Ace announces its intention before a single word is sung with an opening instrumental passage of piano arpeggios, strings and woodwinds unfurling before Shore arrives, gently lilting with Madison Cunningham placing narrative at the centre of this luxuriant, story-first folk record, and allowing everything else to follow her lead. The songwriting on the album is governed entirely by the storytelling, with chord changes, melodic climbs and sudden shifts in structure dictated by the emotional logic of the lyrics rather than any traditional sense of form. The piano, strings, and woodwind instruments move in service of her voice, adjusting their shape as her story unfolds.
Time signatures turn and change abruptly, but it doesn’t feel technical or clever because it’s answering to the narrative. Across a generous hour, Ace builds an extraordinarily rich acoustic palette without tipping into excess.
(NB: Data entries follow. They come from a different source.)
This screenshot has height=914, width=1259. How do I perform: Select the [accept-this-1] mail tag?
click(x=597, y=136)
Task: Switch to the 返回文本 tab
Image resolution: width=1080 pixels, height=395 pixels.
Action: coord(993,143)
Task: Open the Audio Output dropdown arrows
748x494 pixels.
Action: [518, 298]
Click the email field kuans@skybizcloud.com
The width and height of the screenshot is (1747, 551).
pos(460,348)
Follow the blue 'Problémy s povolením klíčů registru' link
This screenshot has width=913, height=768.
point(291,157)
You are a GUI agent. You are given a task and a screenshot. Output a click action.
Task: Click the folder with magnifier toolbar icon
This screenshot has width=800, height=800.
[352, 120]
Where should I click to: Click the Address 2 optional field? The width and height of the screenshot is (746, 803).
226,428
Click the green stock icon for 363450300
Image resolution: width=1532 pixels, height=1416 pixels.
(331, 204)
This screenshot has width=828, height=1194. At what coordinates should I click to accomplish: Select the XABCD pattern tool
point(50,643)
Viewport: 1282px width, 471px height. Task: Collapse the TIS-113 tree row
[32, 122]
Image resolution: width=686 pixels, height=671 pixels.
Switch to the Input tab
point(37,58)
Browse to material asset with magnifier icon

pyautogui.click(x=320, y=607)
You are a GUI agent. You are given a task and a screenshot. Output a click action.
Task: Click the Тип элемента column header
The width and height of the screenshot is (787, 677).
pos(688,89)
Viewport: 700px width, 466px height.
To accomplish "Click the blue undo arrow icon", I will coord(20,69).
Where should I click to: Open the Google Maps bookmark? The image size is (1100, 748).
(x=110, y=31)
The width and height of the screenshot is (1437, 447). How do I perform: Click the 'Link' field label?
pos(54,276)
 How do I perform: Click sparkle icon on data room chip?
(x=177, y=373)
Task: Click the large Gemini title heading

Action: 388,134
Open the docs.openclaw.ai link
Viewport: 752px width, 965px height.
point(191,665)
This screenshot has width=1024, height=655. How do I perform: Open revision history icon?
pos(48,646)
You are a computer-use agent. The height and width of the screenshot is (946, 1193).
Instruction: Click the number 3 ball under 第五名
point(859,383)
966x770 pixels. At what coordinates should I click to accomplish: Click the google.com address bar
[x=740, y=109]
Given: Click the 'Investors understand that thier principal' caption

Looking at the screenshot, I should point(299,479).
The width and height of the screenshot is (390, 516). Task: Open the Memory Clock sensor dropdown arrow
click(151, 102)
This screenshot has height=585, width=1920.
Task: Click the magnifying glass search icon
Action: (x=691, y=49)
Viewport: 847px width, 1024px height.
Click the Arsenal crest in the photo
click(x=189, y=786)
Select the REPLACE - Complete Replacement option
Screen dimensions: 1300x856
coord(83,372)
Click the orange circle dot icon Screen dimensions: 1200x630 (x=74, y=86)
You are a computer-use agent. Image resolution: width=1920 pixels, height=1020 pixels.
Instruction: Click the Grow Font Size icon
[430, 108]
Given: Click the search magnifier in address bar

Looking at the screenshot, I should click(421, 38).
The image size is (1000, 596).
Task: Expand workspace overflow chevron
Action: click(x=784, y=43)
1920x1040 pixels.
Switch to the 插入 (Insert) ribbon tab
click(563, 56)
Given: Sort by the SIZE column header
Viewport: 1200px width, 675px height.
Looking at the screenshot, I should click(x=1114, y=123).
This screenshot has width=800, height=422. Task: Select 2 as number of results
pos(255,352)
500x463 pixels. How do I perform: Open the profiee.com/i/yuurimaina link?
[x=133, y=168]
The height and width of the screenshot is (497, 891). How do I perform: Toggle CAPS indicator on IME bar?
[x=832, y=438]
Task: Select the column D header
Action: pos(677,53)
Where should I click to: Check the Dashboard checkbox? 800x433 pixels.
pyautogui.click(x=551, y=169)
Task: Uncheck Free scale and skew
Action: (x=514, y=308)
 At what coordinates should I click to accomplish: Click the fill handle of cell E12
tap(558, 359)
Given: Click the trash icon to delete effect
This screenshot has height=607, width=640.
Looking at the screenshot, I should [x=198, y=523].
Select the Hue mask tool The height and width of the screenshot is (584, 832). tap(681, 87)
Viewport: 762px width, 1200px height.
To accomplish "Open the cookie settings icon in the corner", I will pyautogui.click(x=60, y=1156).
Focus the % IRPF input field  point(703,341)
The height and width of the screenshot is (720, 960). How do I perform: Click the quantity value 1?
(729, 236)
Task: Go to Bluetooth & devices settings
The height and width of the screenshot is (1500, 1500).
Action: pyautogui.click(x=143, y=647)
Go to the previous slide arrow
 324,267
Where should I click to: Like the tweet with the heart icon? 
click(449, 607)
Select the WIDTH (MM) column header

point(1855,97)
Woodwinds, strings, piano and guitar are layered with care, sometimes barely whispering and sometimes swelling like an orchestra, constantly playing with dynamic range and shifting between moments so intimate you could hear a pin drop and vast, enveloping passages. Ace is a deeply immersive listening experience that rewards patience and full attention, driven not by hooks but by narrative gravity with Cunningham’s voice and stories sitting at the centre. The world these instruments create feels intimate yet expansive, making this record one of the richest and most thoughtfully constructed folk albums in recent memory, with ambitious orchestration that elevates the scope. The studio work is meticulous, all in service of a hushed, tender performance that allows songs to feel intimate even as they occupy a vast sonic space. Closer to a film score than a collection of folk songs, Ace is impeccably written with a lush grandeur that’s risky on paper but expertly performed.